Synology's Plus series currently lists eight products tailored around the needs of small and medium business environments. The recently released DS916+ can hold up to nine HDDs with an expansion unit (the DX513), and its quad-core CPU is pretty strong as far as NAS servers are concerned. It can be had with either 2 GB or 8 GB of RAM and is clearly a pro-level NAS. However, if you are an enthusiast and need something powerful for your home, the DS916+ will easily fit the bill. Two Gigabit Ethernet controllers and the CPU's AES-NI hardware encryption engine supposedly allow for transfer speeds in excess of 200 MB/s with even encrypted files, and the CPU's hardware-accelerated transcoding engine allows you to transcode and stream H.264 4K / 1080p content to all your multimedia devices. Please note that Plex currently doesn't support this CPU's hardware transcoding engine, though, so make sure to use Synology's application to stream high resolution and bit rate content since it does exploit the CPU's encoding capabilities.
This NAS only seems to lack an HDMI port. Synology doesn't want to offer this very useful port with its products since it claims that streaming is the only way for a NAS to handle multimedia content. However, an HDMI port isn't only useful in multimedia-specific usage scenarios since it can also be used for local administration. As such, we strongly advice Synology to take another look at this matter to hopefully follow in the footsteps of other NAS vendors who do offer HDMI ports with most of their products.
One of the strongest assets of a Synology NAS is without a doubt the amazing DiskStation Manager, or DSM OS for short. After many years of development, DSM is very mature and stable, offering a plethora of options. You don't need to be an expert to take advantage of its functions and it's very light on resources. Another strong point is its Btrfs and standard ext4 file system support. The ext4 journaling file system is currently the most popular for Linux distributions, but within the last few years, some other file systems with more capabilities have emerged to address some of ext4's shortcomings.

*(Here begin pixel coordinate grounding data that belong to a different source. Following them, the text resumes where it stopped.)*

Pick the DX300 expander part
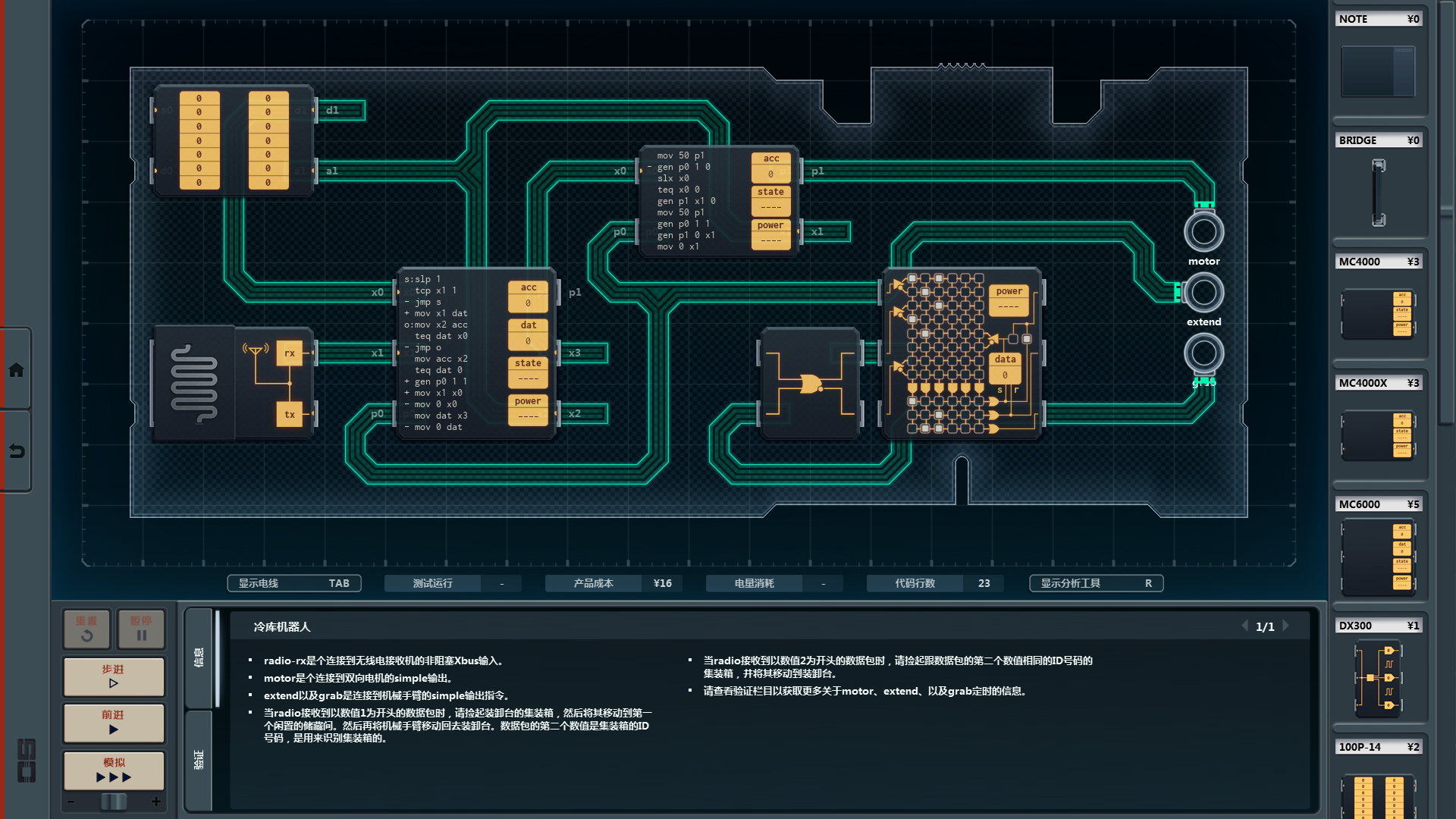The height and width of the screenshot is (819, 1456). (x=1378, y=679)
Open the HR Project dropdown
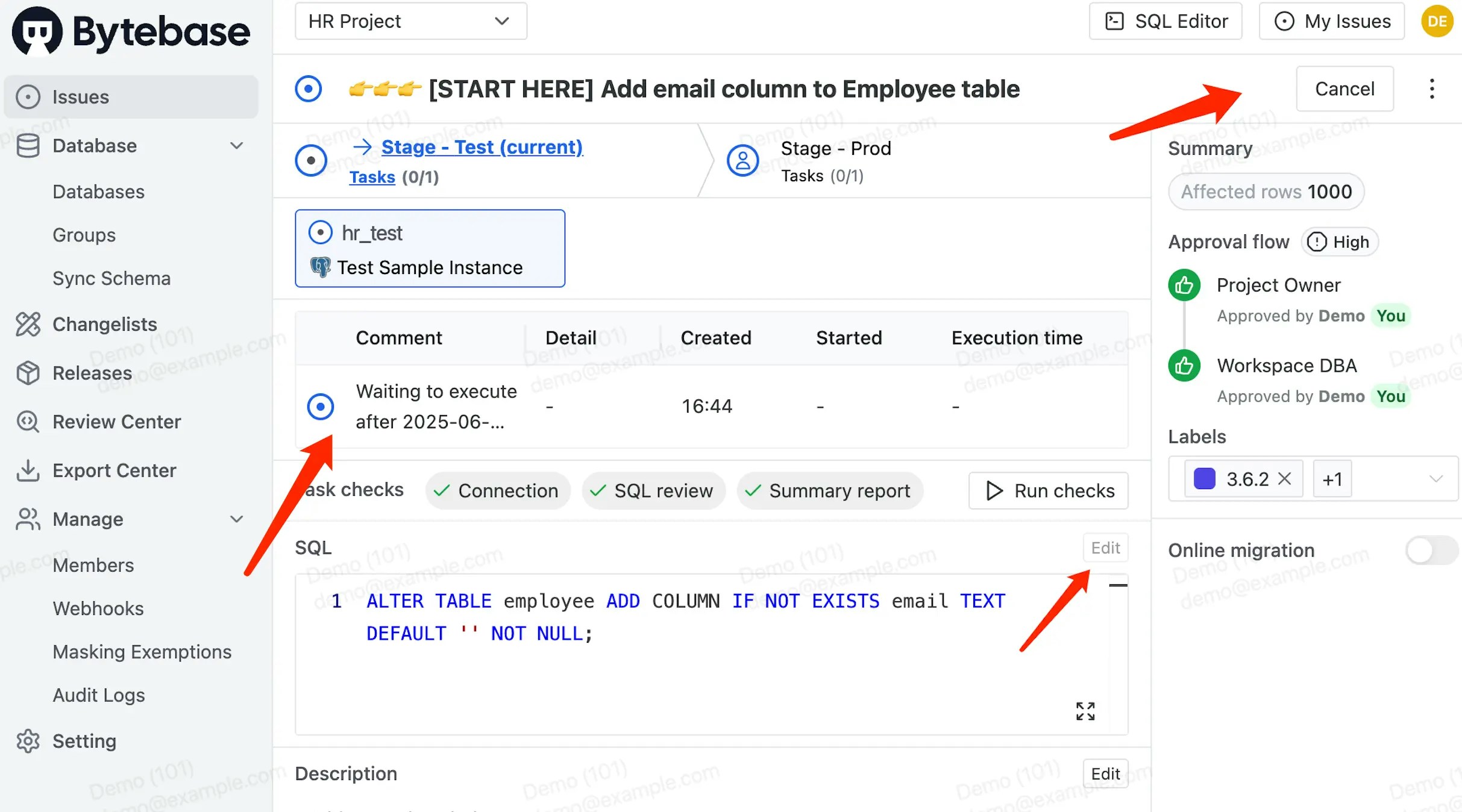This screenshot has width=1462, height=812. click(410, 22)
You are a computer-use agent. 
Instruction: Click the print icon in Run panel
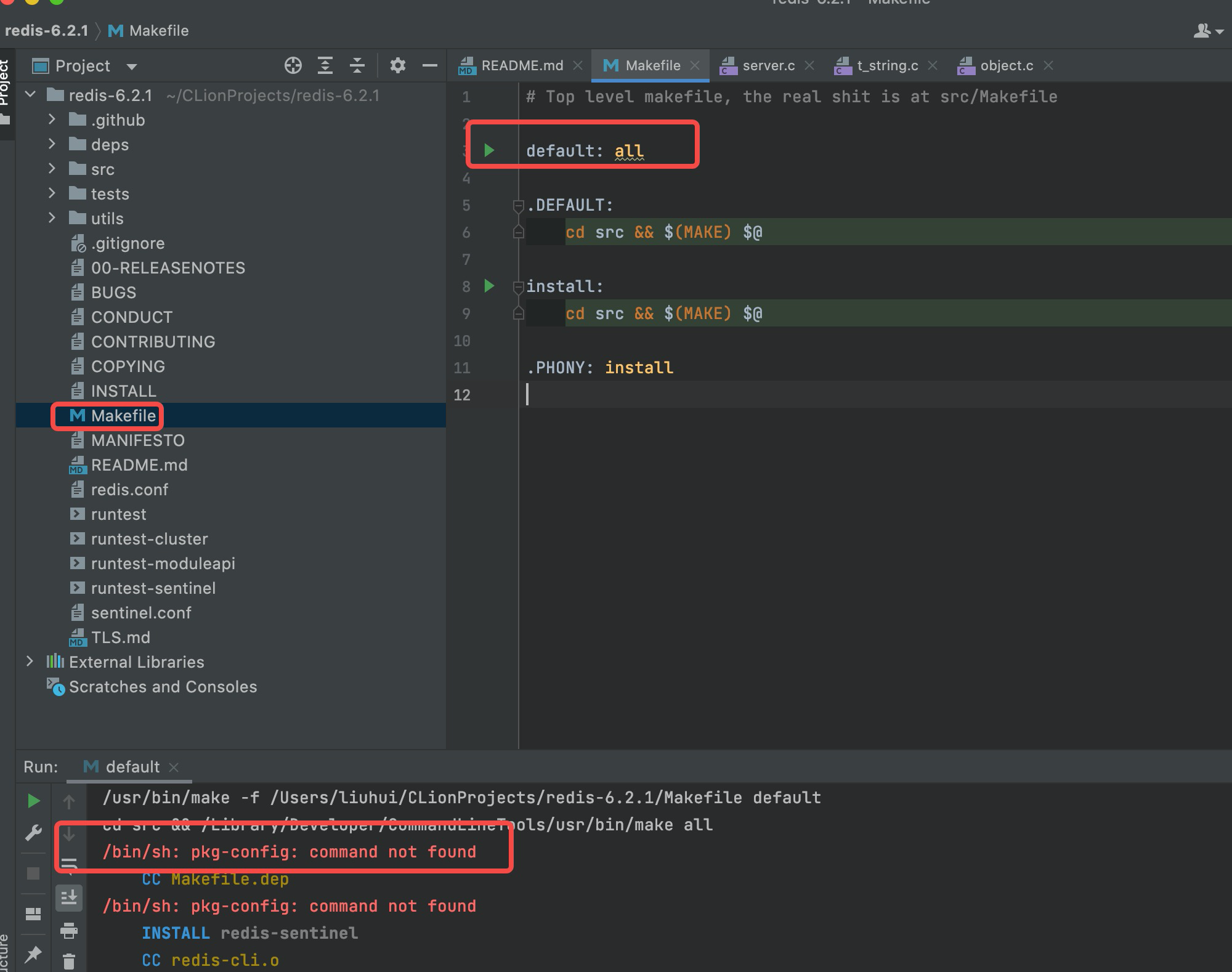pos(69,930)
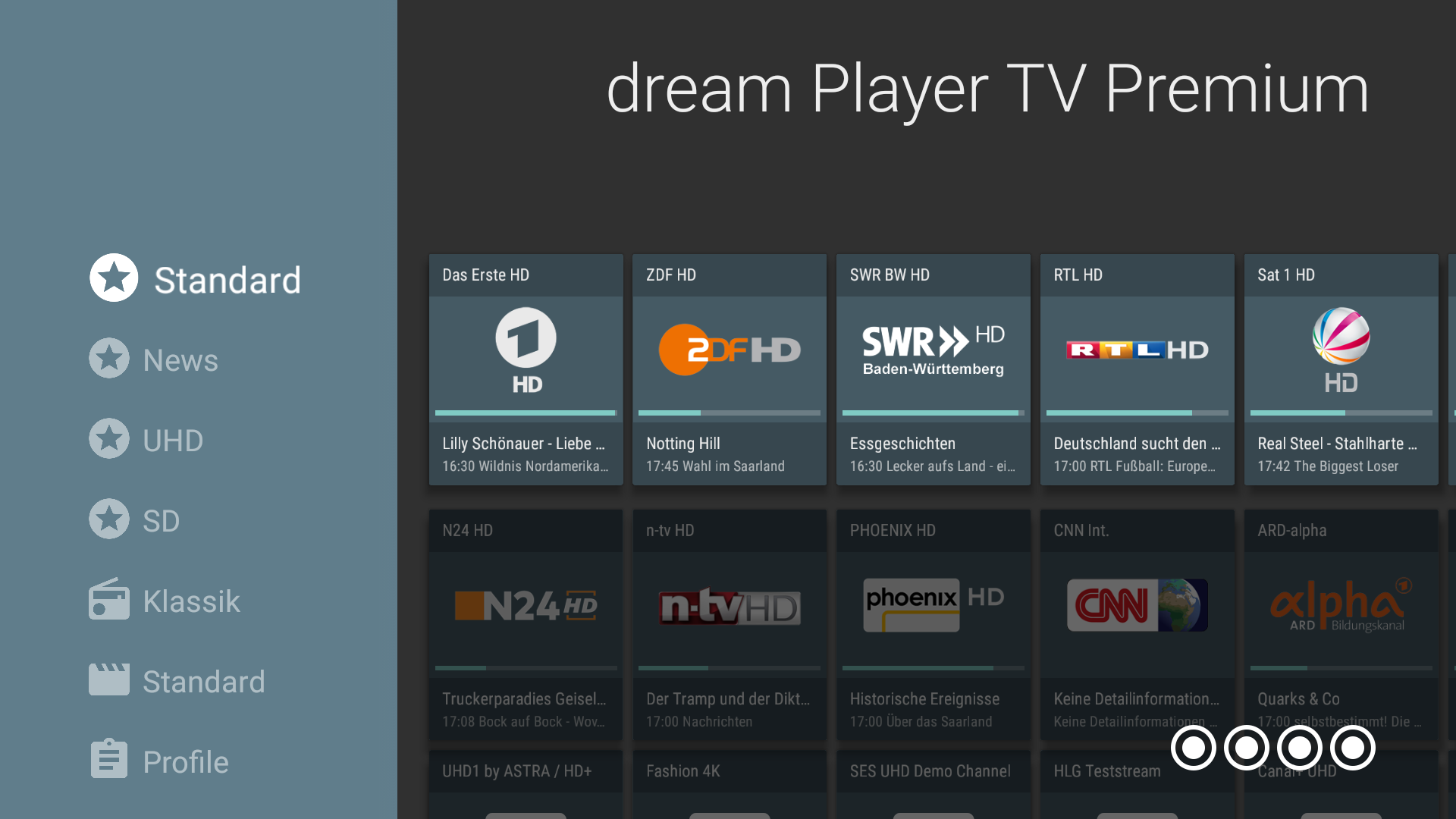The height and width of the screenshot is (819, 1456).
Task: Select the last page indicator dot
Action: (x=1354, y=748)
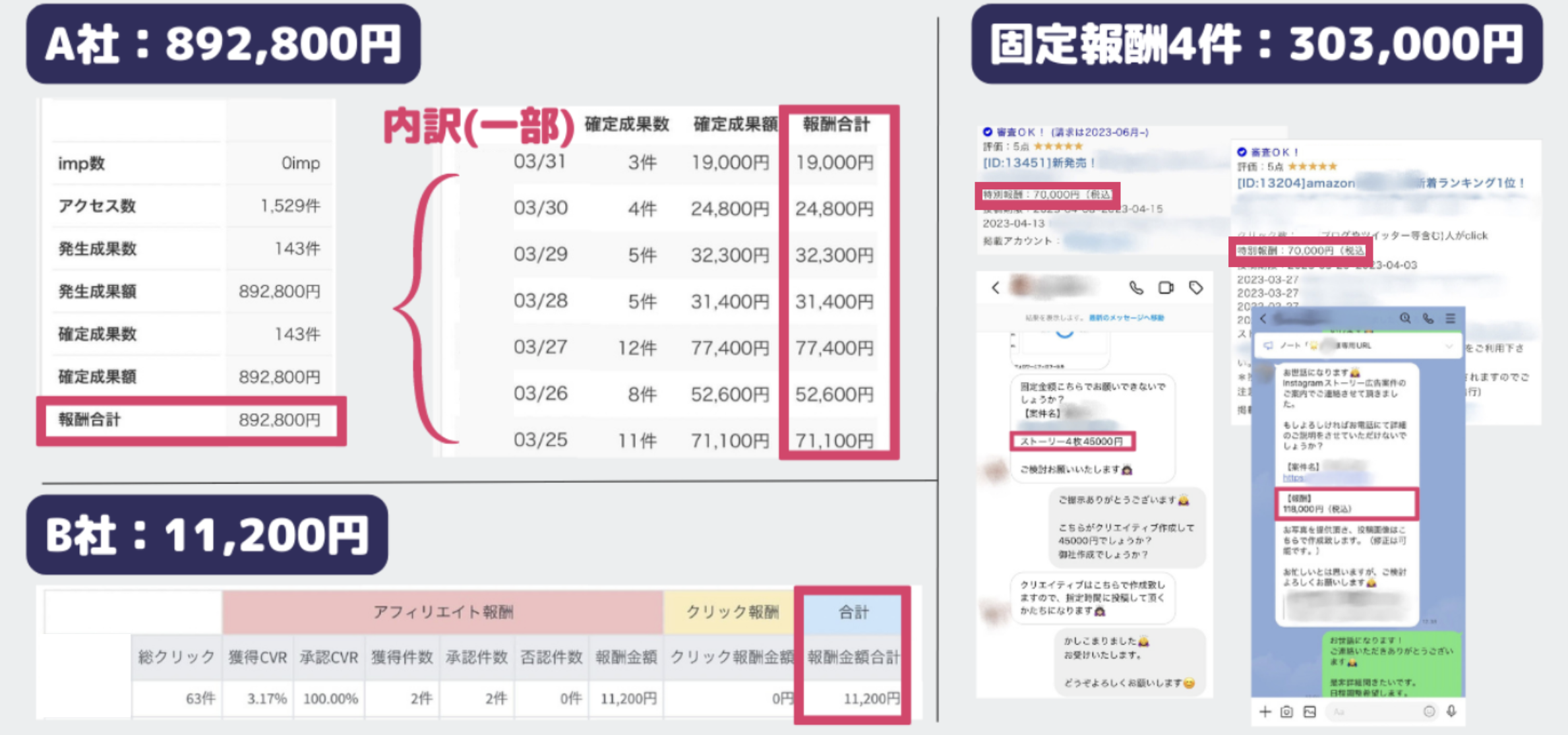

One of these fresh filesystems is Btrfs, a copy-on-write filesystem, or "COW", with support for a maximum file size of 16 EiB instead of the 1 EiB in ext4. Btrfs includes other very interesting features like snapshots, pooling, and checksums. One of the most interesting features of Btrfs is snapshot, a special type of subvolume that doesn't make copies of files but shares the data and metadata of the subvolume, which makes it very fast and takes very little space. A Btrfs subvolume's size isn't static since its space is dynamically allocated from the storage pool according to the data that is added or removed. Subvolume creation is also pretty easy, and a subvolume can even have nested subvolumes of its own. By default, there is always a top-level subvolume, which is mounted with all of its own subvolumes, but you can change the default subvolume to allow for a specific subvolume to be mounted without having to mount the subvolume that contains it.
For those of you who didn't understand much of the above, Btrfs offers better data protection than ext4, which is why Synology recommends you format the DS916+'s drives to Btrfs instead of ext4.